- Opening Delimiter -
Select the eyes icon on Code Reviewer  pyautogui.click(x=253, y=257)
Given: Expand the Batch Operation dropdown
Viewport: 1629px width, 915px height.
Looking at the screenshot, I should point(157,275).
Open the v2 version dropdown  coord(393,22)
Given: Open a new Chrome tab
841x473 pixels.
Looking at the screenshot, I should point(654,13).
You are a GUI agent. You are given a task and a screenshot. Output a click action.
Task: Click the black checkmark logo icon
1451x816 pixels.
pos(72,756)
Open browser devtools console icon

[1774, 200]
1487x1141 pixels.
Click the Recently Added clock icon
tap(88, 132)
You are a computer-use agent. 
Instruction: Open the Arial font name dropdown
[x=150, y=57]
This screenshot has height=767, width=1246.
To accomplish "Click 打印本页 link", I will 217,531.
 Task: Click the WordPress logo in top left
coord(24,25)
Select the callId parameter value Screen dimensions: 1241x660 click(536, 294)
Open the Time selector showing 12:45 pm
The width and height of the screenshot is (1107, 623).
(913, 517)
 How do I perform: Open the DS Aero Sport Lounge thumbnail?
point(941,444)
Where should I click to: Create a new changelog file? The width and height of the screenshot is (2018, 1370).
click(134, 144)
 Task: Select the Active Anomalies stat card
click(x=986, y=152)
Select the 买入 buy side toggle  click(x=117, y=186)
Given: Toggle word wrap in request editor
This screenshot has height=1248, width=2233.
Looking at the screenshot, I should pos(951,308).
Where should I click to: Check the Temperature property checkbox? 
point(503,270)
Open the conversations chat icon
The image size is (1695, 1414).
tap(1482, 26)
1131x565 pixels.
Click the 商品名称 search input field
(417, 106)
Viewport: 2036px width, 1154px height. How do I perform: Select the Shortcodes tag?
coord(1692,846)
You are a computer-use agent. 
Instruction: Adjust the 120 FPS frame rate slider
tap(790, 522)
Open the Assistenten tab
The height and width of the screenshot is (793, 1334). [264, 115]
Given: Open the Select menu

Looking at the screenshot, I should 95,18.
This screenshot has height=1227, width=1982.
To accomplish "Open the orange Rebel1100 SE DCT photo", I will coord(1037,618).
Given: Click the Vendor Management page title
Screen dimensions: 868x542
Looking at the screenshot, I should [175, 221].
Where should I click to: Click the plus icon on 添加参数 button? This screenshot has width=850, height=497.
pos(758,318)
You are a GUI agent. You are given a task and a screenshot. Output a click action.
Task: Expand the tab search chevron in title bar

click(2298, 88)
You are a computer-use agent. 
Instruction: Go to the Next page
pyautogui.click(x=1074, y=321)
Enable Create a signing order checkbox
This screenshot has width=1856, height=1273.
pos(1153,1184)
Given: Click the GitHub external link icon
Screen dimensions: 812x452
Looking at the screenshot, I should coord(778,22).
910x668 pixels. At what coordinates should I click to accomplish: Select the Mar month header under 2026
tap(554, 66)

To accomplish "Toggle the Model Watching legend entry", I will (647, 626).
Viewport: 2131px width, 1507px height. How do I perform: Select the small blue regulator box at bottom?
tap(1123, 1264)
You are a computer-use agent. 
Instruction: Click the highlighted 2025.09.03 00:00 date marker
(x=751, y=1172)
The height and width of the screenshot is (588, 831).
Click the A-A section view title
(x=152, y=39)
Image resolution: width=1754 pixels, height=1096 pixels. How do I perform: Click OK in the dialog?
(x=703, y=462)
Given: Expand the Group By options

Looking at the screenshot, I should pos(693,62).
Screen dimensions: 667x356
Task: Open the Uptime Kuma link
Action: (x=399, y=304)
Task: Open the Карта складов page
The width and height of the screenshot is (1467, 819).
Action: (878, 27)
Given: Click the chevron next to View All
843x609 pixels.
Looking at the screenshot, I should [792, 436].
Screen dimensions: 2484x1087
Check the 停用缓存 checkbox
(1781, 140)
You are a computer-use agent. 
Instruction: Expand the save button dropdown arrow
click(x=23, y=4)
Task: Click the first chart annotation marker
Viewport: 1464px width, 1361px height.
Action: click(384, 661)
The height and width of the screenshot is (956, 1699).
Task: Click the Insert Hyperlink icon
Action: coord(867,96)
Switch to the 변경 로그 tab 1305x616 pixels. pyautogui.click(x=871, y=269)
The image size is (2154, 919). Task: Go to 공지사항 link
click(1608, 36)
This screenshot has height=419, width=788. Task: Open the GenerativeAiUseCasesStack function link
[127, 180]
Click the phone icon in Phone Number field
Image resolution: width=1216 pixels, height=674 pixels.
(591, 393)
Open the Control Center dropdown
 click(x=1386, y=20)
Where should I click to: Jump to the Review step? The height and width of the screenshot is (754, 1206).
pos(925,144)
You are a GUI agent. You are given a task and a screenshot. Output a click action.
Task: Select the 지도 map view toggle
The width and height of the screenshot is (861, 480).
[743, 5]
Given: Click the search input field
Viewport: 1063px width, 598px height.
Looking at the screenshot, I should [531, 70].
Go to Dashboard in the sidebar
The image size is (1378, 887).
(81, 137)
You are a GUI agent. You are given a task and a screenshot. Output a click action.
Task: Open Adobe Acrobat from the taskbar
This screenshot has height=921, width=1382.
- Closing Delimiter -
→ **Activity**:
Exactly the lines from the one with "Given: Click the search input field" through the end of the entries, both included, should be written out, and no others.

→ **Expected answer**:
Given: Click the search input field
Viewport: 1063px width, 598px height.
Looking at the screenshot, I should [531, 70].
Go to Dashboard in the sidebar
The image size is (1378, 887).
(81, 137)
You are a GUI agent. You are given a task and a screenshot. Output a click action.
Task: Open Adobe Acrobat from the taskbar
This screenshot has height=921, width=1382.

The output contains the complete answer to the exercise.